On Mon, Feb 08, 2010 at 03:15:57PM +0000, Colin Ian King wrote:
> Hi Brian,
> On Sun, 2010-02-07 at 18:25 -0800, Brian Murray wrote:
> > On Mon, Feb 01, 2010 at 11:56:00AM +0000, Colin Ian King wrote:
> > > Hi Brian,
> > > 
> > > This kernel message are dups of the same BIOS corruption message, but
> > > occurs on a wide range of machines.
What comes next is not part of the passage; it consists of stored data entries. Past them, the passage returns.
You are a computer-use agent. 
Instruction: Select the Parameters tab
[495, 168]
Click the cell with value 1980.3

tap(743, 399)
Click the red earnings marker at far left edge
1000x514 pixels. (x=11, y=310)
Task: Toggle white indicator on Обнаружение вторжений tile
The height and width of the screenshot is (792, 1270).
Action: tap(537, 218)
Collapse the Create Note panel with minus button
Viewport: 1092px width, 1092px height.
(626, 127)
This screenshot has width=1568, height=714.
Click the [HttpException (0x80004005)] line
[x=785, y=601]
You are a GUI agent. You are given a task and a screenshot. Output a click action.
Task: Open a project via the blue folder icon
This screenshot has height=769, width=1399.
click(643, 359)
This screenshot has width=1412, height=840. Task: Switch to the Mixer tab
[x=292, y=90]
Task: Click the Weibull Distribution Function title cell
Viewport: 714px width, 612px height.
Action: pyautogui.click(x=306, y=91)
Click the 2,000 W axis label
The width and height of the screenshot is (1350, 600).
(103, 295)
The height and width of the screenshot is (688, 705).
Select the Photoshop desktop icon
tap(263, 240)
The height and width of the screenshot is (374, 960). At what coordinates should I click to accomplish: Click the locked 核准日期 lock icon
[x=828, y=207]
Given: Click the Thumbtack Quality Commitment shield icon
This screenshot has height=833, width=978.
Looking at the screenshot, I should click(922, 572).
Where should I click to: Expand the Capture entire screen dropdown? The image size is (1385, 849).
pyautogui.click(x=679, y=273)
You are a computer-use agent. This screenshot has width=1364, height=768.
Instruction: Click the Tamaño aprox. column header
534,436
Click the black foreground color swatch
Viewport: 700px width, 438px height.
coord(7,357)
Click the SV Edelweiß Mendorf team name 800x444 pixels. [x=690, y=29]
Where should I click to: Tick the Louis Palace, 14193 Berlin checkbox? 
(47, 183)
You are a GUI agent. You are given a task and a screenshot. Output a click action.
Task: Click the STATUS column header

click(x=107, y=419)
I had a look at the first 15 or so
> > > of the dups and saw that there was a wide spread of Aspire, HP Compaqs
> > > and Pavilions and quite a number of unknown systems too.
> > 
> > Should these duplicate bug reports be consolidated into one bug or
> > should there be multiple bug reports for each system model?
> 
> Well, the warning is the same manifestation of possibly different BIOS
> issues from many different BIOSes (possibly even different versions of
> the BIOS on the *same* system model), so I'd count these as separate
> reports even if there are a lot of them.   I think I would only attempt
> to consolidate bug reports based on the same system model or the
> "Hardware name" field as reported in the OopsText.txt, e.g.:
> 
> Hardware name: HP Compaq nc6120 (PY390ES#ABZ)
> 
> ..not sure how easy that is to do automatically.

It wasn't that hard so I've consolidated the bug reports based on the
hardware models per your suggestion.  There were quite a few with a
Hardware name of INVALID which I left alone.  Maybe it would be a good
idea to also modify the bug summary / title with the hardware name?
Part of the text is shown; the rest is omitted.